Recommendation 5B: We support a multi-stakeholder “systems” approach for cooperation and regulation that is adaptive, agile, inclusive and fit for purpose for the fast-changing digital age.[1]

Recommendation 5B, though short, raises issues that can be framed under five headings:

(1) Digital cooperation and regulation (or, rather, as is more often used with regard to the Internet, ’governance’) will require reinvigorated multilateral partnerships and new multi-stakeholder-based mechanisms: While the circumstances and the regulatory goals will greatly influence how digital cooperation is realized, both multilateral (state – state) and multi-stakeholder (state – civil society – private sector – academia – technical sector) approaches will be useful.

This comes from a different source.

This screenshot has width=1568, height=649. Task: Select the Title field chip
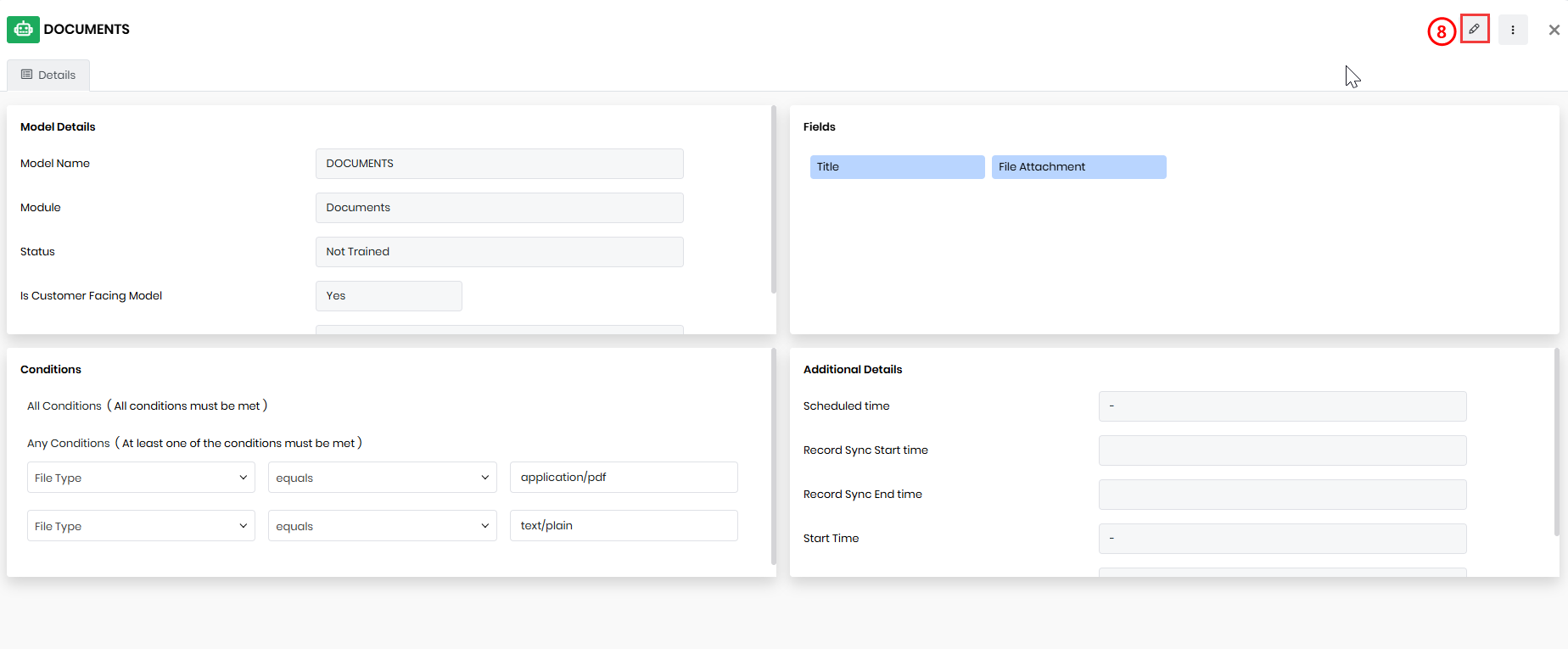(x=897, y=167)
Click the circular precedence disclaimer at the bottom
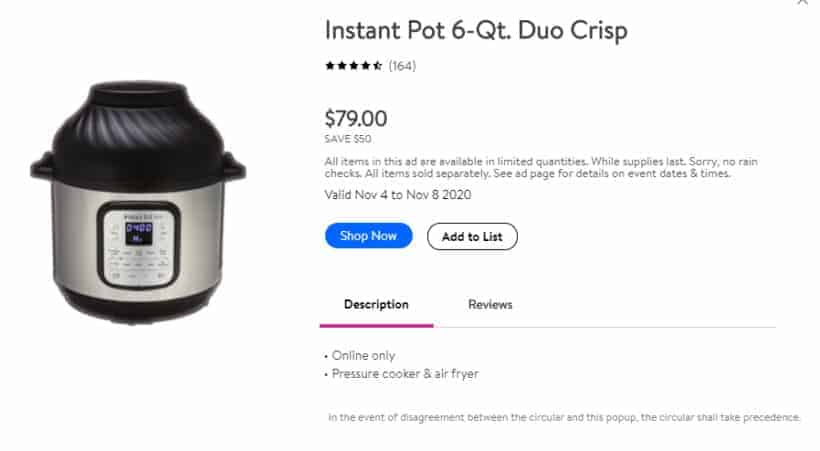 564,418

(2) There is no need to reinvent the wheel: The Panel recommends improving the existing normative mechanisms, rather than creating new ones. However, when existing forums and formats have proven ineffective, it may be necessary to develop new approaches.[1]

(3) There is no need to glorify binding norms and wait with the introduction of necessary governance mechanisms until international legal rules crystallize or even a treaty is passed. Rather, soft governance approaches based on multi-stakeholder participation can develop a fact-based, participative process of deliberation and design, including governments, private sector, civil society, users and policy-makers, and lead to formally non-binding but nevertheless persuasive and legitimate norms.

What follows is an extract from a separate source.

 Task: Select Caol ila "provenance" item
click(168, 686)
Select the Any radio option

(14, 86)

(4) The High-level Panel supports the “systems“ approach, which foresees the primacy of the regulatory goal over the normative architecture (function follows form): Combining different national legal sub-orders, such as competition law, data protection law and consumer law (and their national oversight bodies), allows for agile processes in which trade-offs are fairly considered.[2]

(5) Digital cooperation approaches need to be stress-tested: Any new governance approach in digital cooperation should also, wherever possible, look for ways – such as pilot zones, regulatory sandboxes or trial periods – to test efficacy and develop necessary procedures and technology before being more widely implemented.

Shared Principles, Functions and Goals of Digital Cooperation

Digital cooperation is essential in securing human rights online and offline.

The importance of the Internet’s integrity – its security, stability, robustness, resilience and functionality – has been widely accepted. It is also broadly recognized that the purposes and principles of the UN Charter should guide Internet-related rulemaking. The 2015 report of the UN Group of Governmental Experts confirmed that international law, including the UN Charter and international legal principles, applies fully to the Internet.[1] Indeed, the international community aspires to regulate the Internet in a peaceful manner “for the common good of mankind”.[2] While the goal of international digital cooperation is thus clear, international law offers little clarity as to which principles and functions digital cooperation architectures should respect.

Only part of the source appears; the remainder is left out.